Mark Liu - Democrat and Chronicle

Streamline the work of an already potent playwright like Henrik Ibsen and you get taut, solid theatre that never sags.  Geva Theatre’s sleek adaptation of Ghosts, a play that was too scandalous to be performed when Ibsen wrote it in 1881, is well suited to a contemporary audience and extremely well executed.

Gone now is the shock of material that suggests hypocrisy in the church, the consequences of venereal disease and the importance of personal joy above societal duty.  But imagining the Victorian culture that would have been scandalized is a fascinating exploration of the past.

The play hits its key themes head-on, and quickly.  Immediately we see a snarling exchange between Regina Engstrand and her wayward father.  Clearly, theirs is a strained relationship, and much of the play's suspense lies in the uncovering of truths that explain why.

Regina is a servant to Mrs. Alving, who is about to dedicate a countryside orphanage in western Norway to her deceased husband.  Mrs. Alving must workout the final details with Pastor Manders, but their relationship, too, is strained from much history.  Mrs. Alving is a free-thinker, which launches the pastor on a series of personal sermons: “What would become of society if everyone made up his own mind about things?" he asks her, without irony.

== Exercise ==
Extend the review of Geva Theatre's Ghosts, picking up after its last sentence.

Stored items

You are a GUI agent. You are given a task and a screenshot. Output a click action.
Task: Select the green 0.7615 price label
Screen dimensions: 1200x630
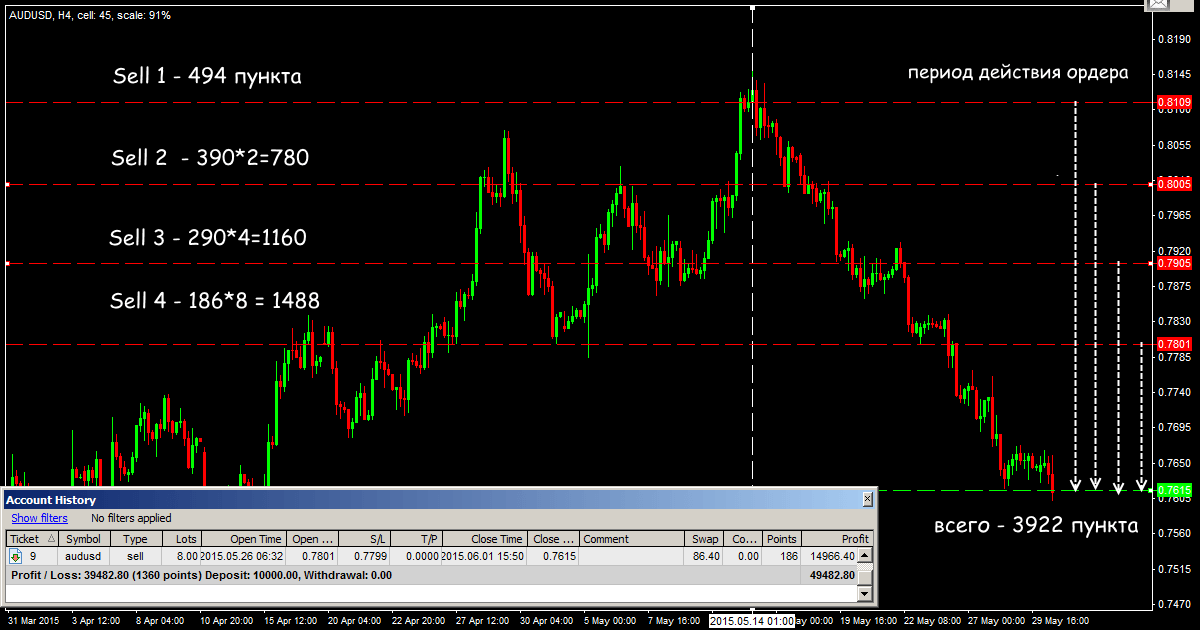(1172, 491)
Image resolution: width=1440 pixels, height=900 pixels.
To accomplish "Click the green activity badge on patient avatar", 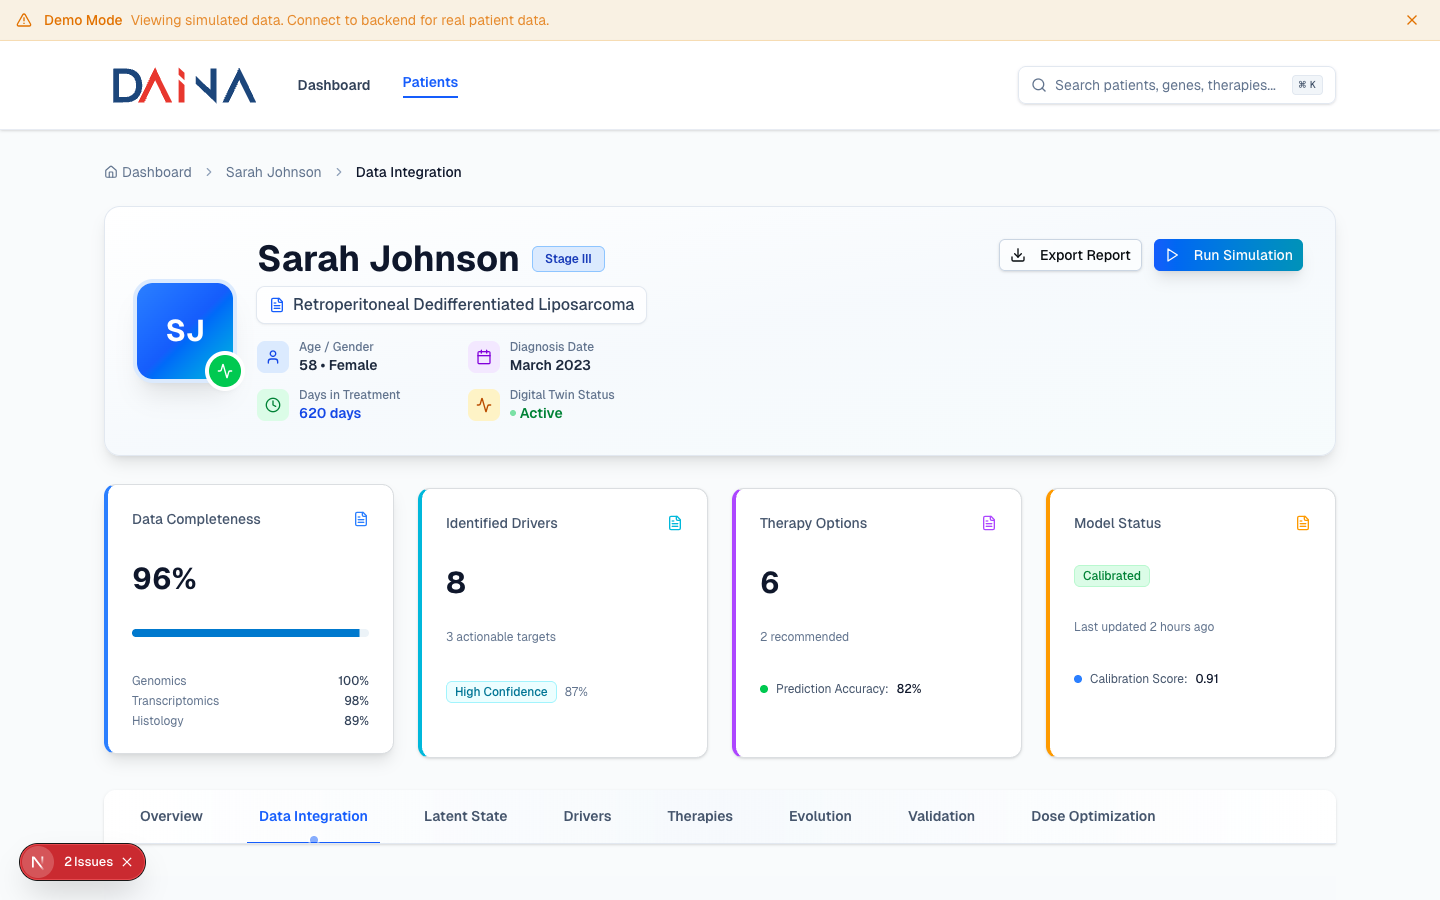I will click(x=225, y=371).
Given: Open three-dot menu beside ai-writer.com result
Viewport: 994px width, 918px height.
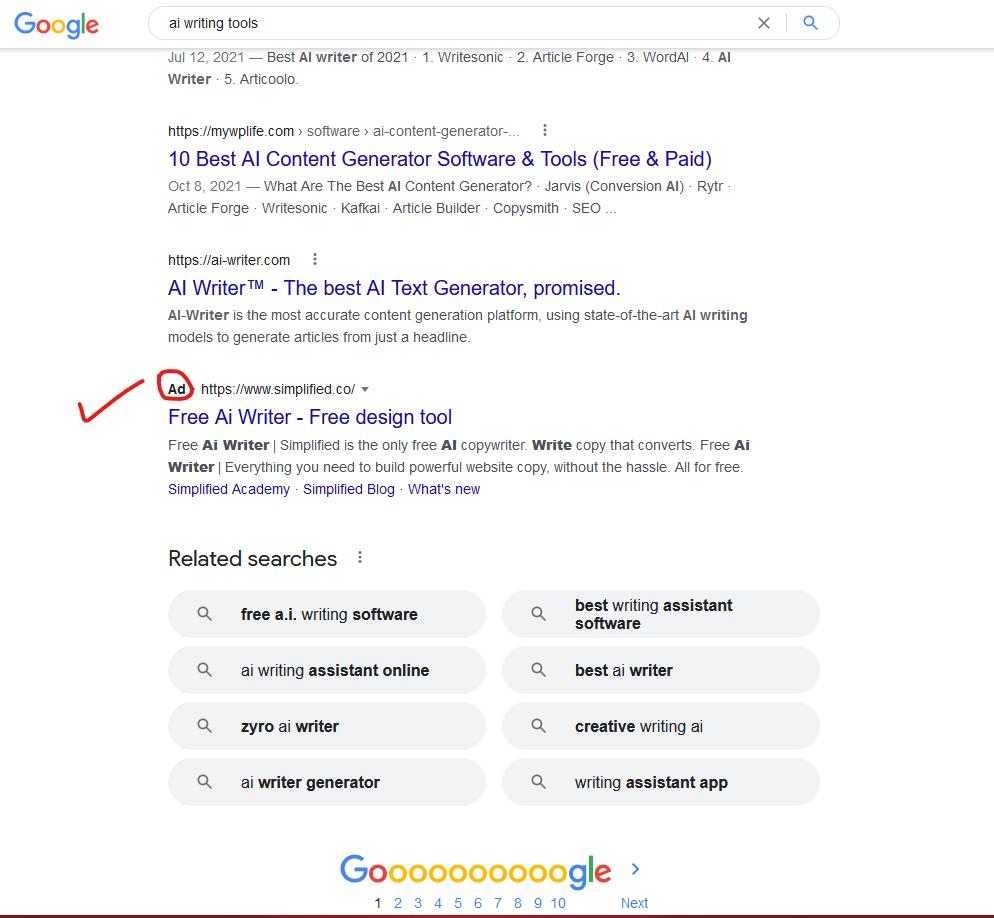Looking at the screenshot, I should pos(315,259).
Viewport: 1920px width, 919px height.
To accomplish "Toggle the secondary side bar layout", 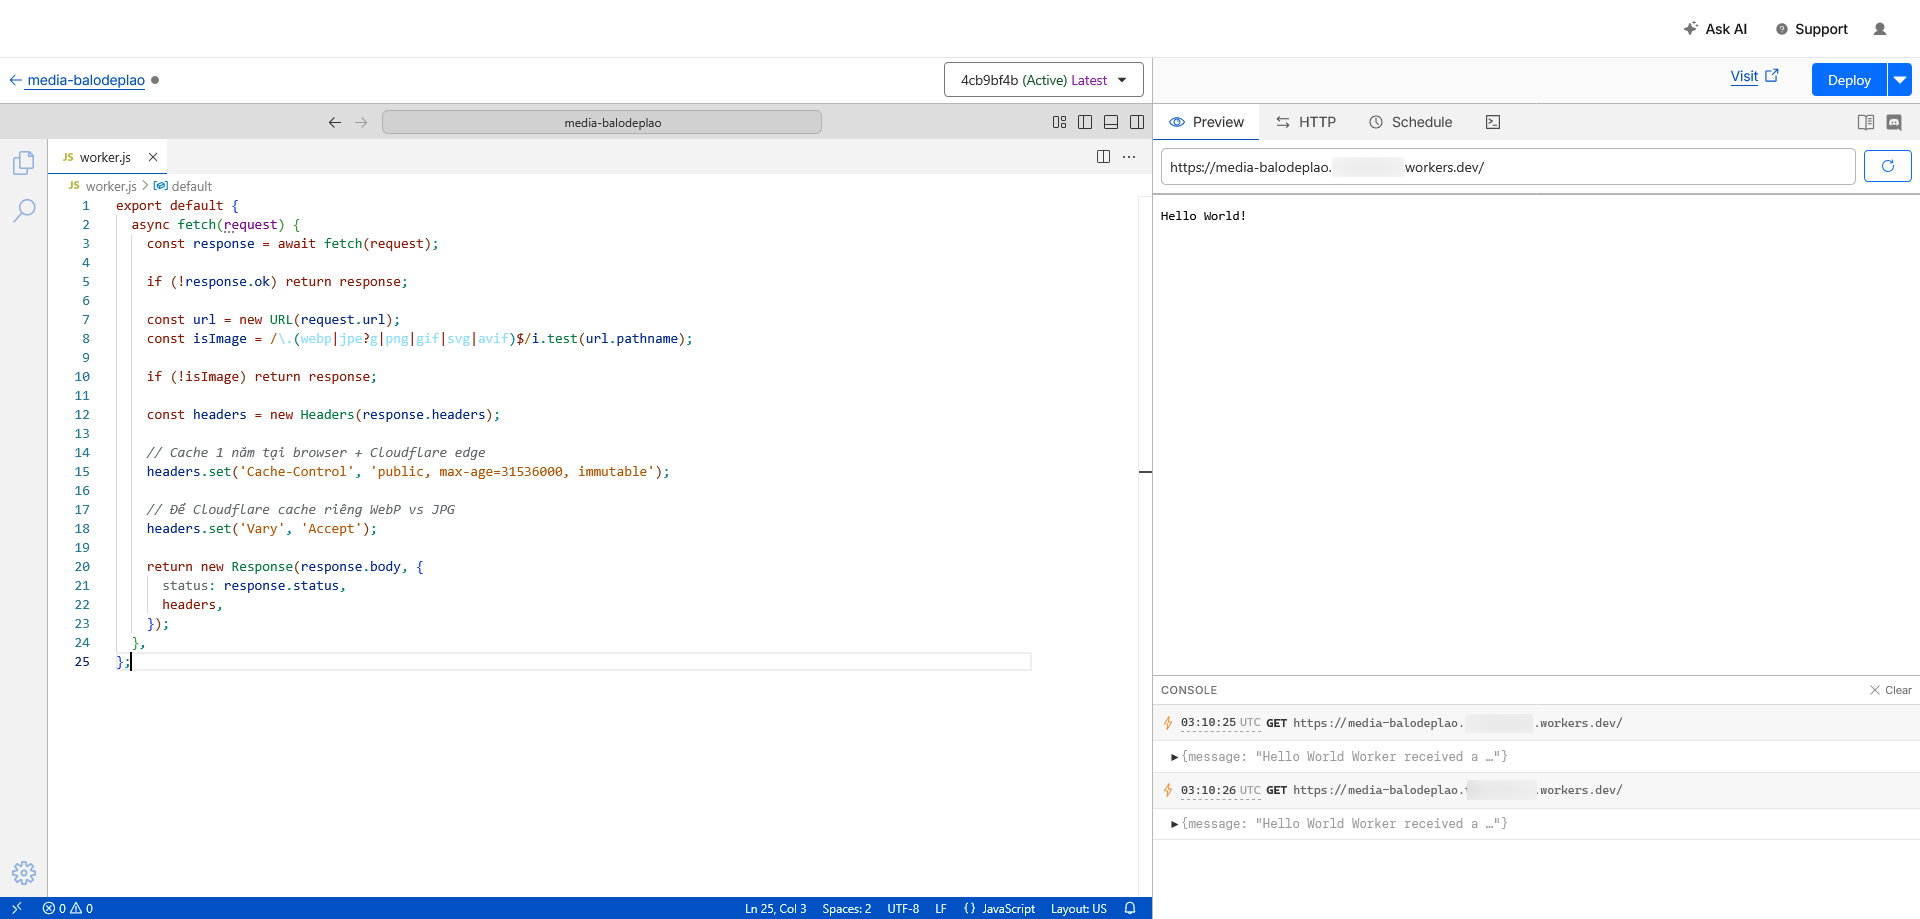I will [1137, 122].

== Response ==
The more he pushes, the more Mrs. Alving is forced to tell the truth: about her happy marriage, about her son who has returned home from bohemian Paris for a surprise visit, about the excruciating decisions she has made in her life.  The actors must make those truths weigh as heavily on their characters’ beings as the relentless rain that falls as a back drop to the pale, depressive set. Across the board, they succeed. Dan Kremer as the pastor is especially strong.  He is stern and slow in his movements—a rock of dogmatic stubbornness.  Laura Esterman as Mrs. Alving is flightier, with the vaguely disheveled mannerisms of one struggling to keep the past—the ghosts of her life—

from overwhelming her.

And the others, too—Saxon Palmer as Mrs. Alving’s son, Alisha McKinney as Regina and James Gale as her father—do just enough to show the trouble seething beneath their public selves.

The acting is so important, because Ghosts isn’t about sparkling dialogue or action.  It’s about fact and illusion and how they shape people and twist their relations—in religion, in families and in their own psyches.  Conveying those effects takes subtlety and restraint. Director Tim Ocel and the cast get it right, and it makes all the difference.  It makes Ghosts a truly haunting experience.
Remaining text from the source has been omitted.